8 – Thomas Hirschorn’s Gramschi Monument, on view in the South Bronx NY from July 15 – September 15, 2013

A participatory experiment created in collaboration with the people of this south bronx housing complex. I ventured up on a sweltering summer day and found a sprawling hodge-podge of activities. Community radio station, cafe, library and impromptu lecture series, all run and staffed by members of the surrounding community and volunteers. Everything, including a bridge between craft workshops and library was built with found and donated materials. At the end of the installation’s run, all equipment and materials will be gifted out to the community . I give Hirschorn high marks for continuing to bring together such an amalgam of social, art, economic and philosophical ideas.

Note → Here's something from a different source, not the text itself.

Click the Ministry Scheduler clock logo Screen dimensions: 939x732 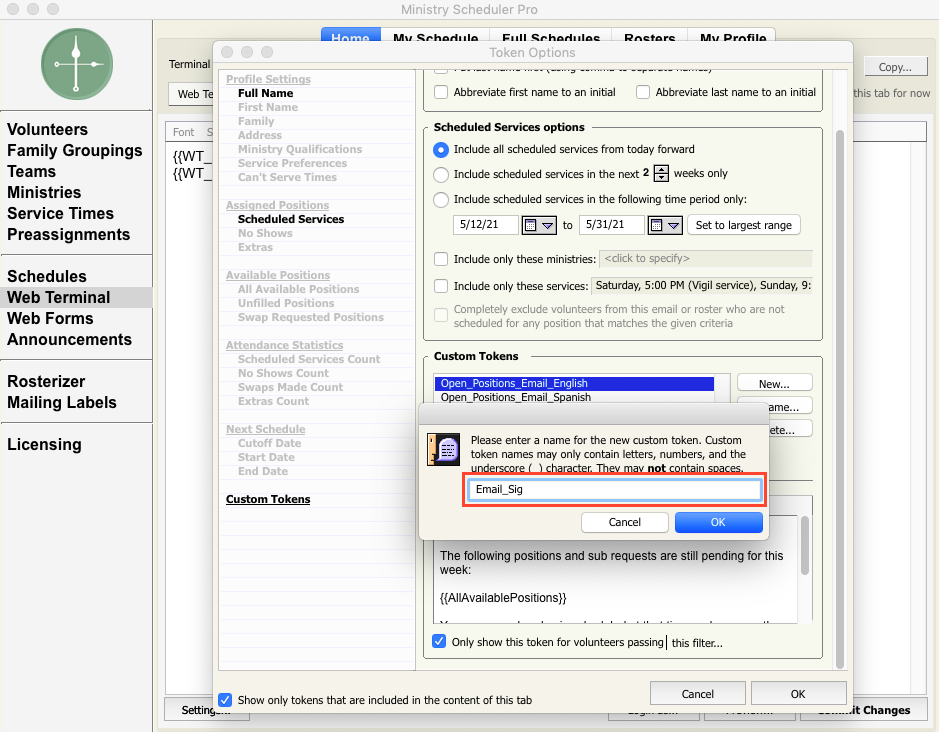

9 – Lori Nix, Clamp Art, NYC, October 17 – November 16, 2013

For sheer inventiveness and craft, Nix creates these extraordinary tableaux in her studio. This group took on a decidedly apocalyptic view of NYC that were both humorous and disturbing.



Shoe Store

Shoe Store

Chinese Take-Out

Chinese Take-Out

10 – This Will Have Been: Art, Love and Politics in the 1980s. On view at the ICA Boston from November 15 2012 – March 13, 2013 

Organized by Helen Molesworth, this exhibit was worth several visits to get the full flavor of this tumultuous decade. From the rise in aids activism to the fall of the Berlin Wall,  the artists presented continue to influence contemporary art praxis. The exhibition was organized into four sections. I’ve included a tiny sampling (and I mean tiny) of the amazing breadth of work that was on view. This was truly a curatorial masterpiece.

part 1 -The End is Near


Candy Jernigan, Found Dope Part 11 (1986)

part 2 – Democracy


Artist Collective General Idea


Hans Haacke, Oil Painting (Homage to Marcel Broodthaers)

part 3 – Gender Trouble


Jimmy Durham self portrait (1986)


Cindy Sherman, Untitled #153 (1985)

part 4 – Desire and Longing


Deborah Bright, Dream Girls (1989-1990)


Felix Gonzales-Torres, Untitled (perfect Lovers) 1987-1990

Seems fitting to end with an image of clocks made by one of my favorite artists and someone who I turn to whenever I need to find inspiration and new reasons to believe.

May the coming year bring all of us more challenging art and continued hope.